The Miami GP – now postponed to 2020 – will run on a risk-sharing initiative between F1 and local promoter South Florida Racing, which is run by billionaire Stephen Ross, rather than on the traditional model of an event paying F1 a sanction fee to host the race.
F1 sees Miami as part of a bigger picture, with potential for extra revenues from areas such as hospitality over the weekend and the chance to use the race as a tool for promoting the series in America.
The move has caused some consternation among existing race promoters, many of whom have already committed to expensive long-term traditional deals.
When asked whether the Miami risk sharing model might be used elsewhere for new events Carey, who says there is interest from “four continents”, did not rule it out.
“Realistically every race is unique,” he explained. “I think each one we’d look at in specific terms.
“People don’t realise that frequently these events have a lot more moving parts than just a fee, there are hospitality components, sponsorship components, other components around it.
“But you look at each on their merits. What are the direct economic benefits and certainties?
“We’re not afraid of risk, if we believe there’s an upside to the risk. We obviously can afford that.
“We like having our promoters have skin in the game, it’s important to us for them to have that skin in the game and stand behind it.
“But if we think there are opportunities to have upsides both in the event itself, as well as upsides to us on a much broader level, we’d evaluate it on the merits.
“We’re not going to turn the model upside down, but if the returns justify the risks, I think we’d look at it.”
Carey said that the 2019 calendar, which is expected to feature 20 races unless a way is found for Hockenheim to continue, will be published soon.
“We expect to finalise our 2019 calendar, which we expect to look a lot like our 2018 calendar, in the next few weeks, as we successfully finish off renewal agreements.

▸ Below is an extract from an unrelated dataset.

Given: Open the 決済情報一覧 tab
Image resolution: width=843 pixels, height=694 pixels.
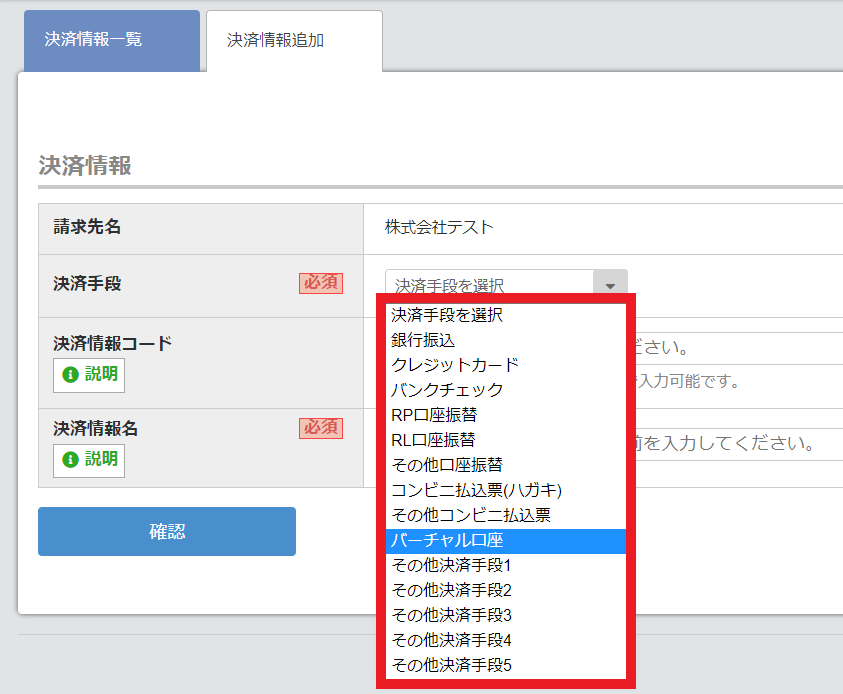Looking at the screenshot, I should [111, 40].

“We’re already turning our energies to the 2020 calendar, and we’re particular excited about a number of opportunities to add new events that we believe will really capture fans’ imagination and be widely supported.
“In fact we are actively discussing opportunities on four continents. A potential race in Miami is one of those.”
He admitted that F1 knew its target of 2019 for Miami “was tight, particular for a street race where we have to navigate many local issues”, and added: “It is much more important to make the race great than to push it a year earlier, so we decided that the prudent choice was to focus on 2020.”